Lincoln lies breathless, his stomach has ballooned and his legs are severely swollen. Pinto has ensured that Lincoln's last journey was at least, peaceful.
Pinto is seen daily at Caring Hearts. He also works with the Palliative Care Centre at Tata Memorial Centre, giving out solace and support to the terminally ill.
Pinto cannot remember how many patients he has helped. Looking at his hands he says : "These may have cupped the faces of at least 3,000 dying patients."
There is no stopping Pinto's colleague Indu Chandra, when her friend's name is mentioned. "The patient's trauma leaves you exhausted, mentally and physically. I needed a break after a few years. But Pinto has been doing it incessantly for a decade."
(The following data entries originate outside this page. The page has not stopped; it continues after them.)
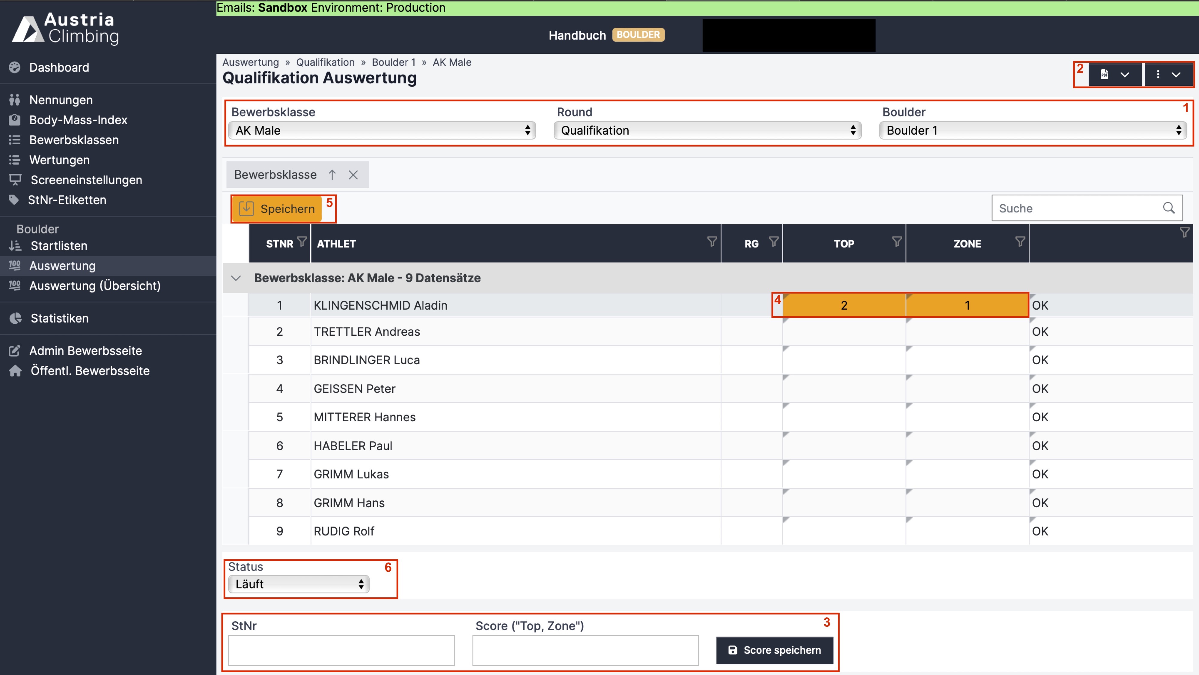Screen dimensions: 1199x675
Task: Open Startlisten in the sidebar
Action: pos(59,245)
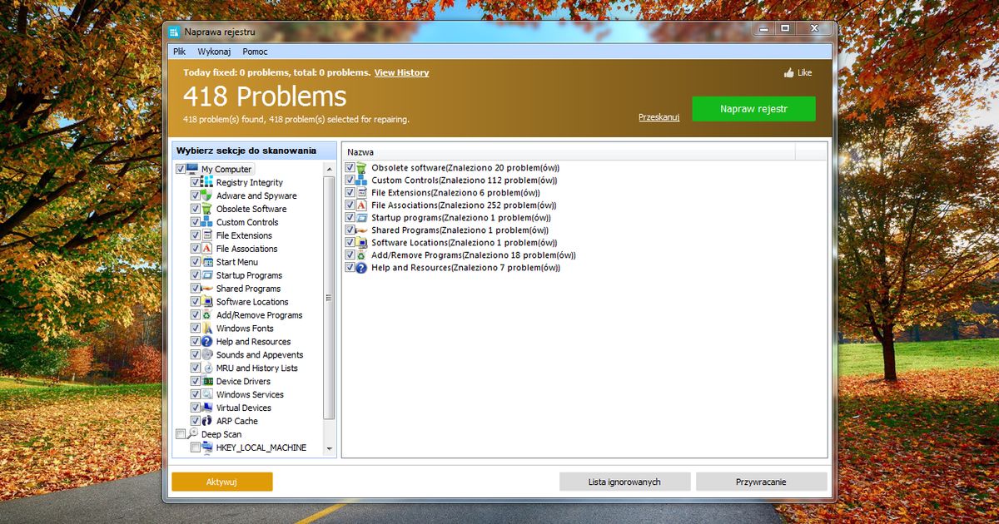Click the Windows Fonts icon

point(208,329)
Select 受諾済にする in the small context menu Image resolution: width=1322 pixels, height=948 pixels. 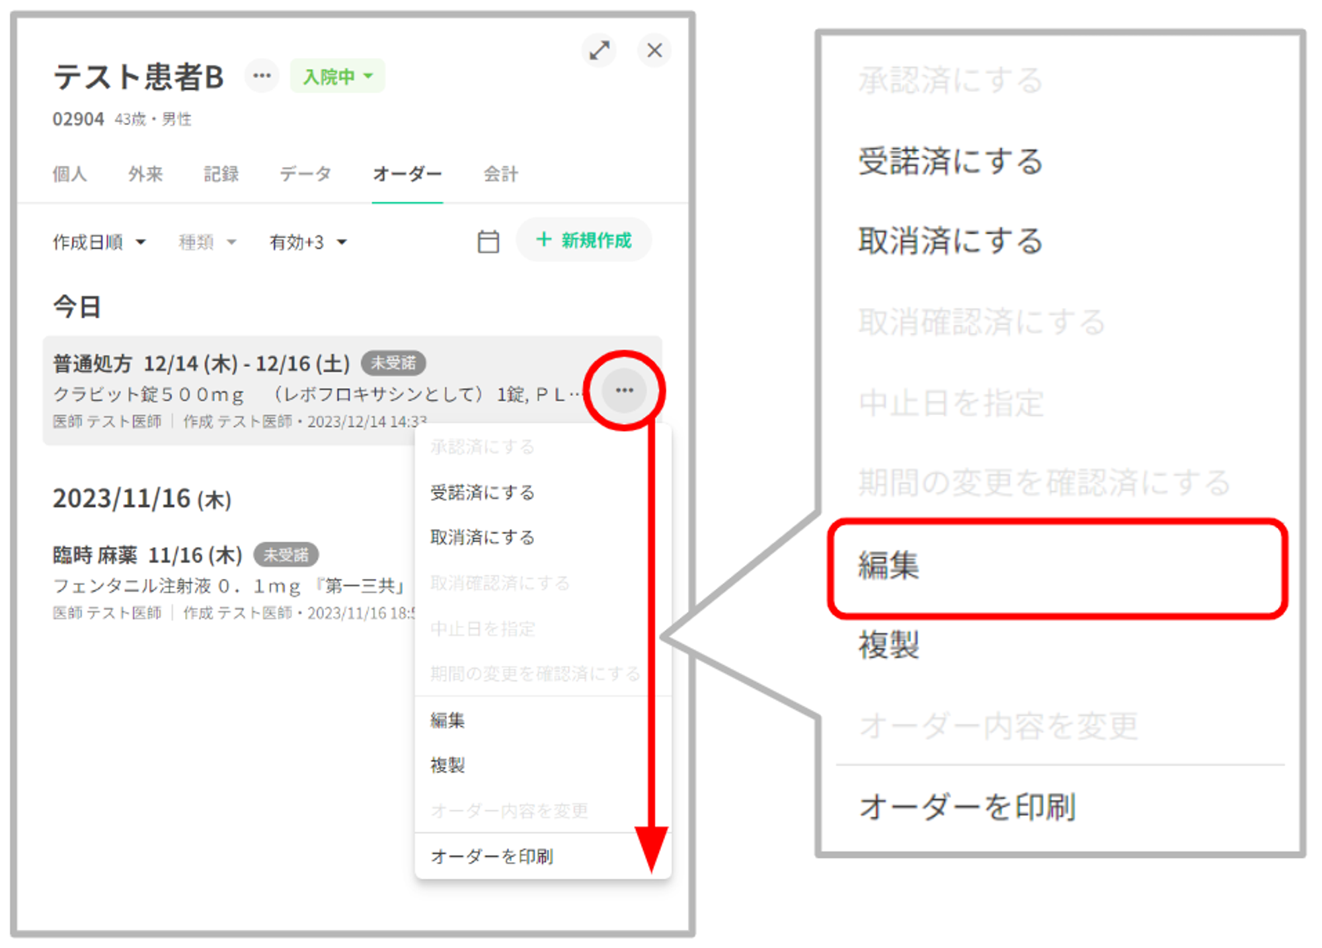483,493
Talking about the journey that brought him to this role as caregiver, Pinto says: "I always wanted to go beyond the ordinary."
That he did, with the help of wife Teresa and his two children.
Pinto's first job was at a five-star hotel. Yet he found his calling while working in his father's publishing house, which dealt with books on spiritual and psychological human development.
After interacting with social workers, counselors and people with a religious background, he started what he terms a "searching within".
The turning point came when he attended a course organized by Shanti Avedna Sadan, India's first hospice. He was inspired to start Caring Hearts.
Yet, what powers him? Pinto says he can be a true caregiver because he loves human beings, the "best commodity God made".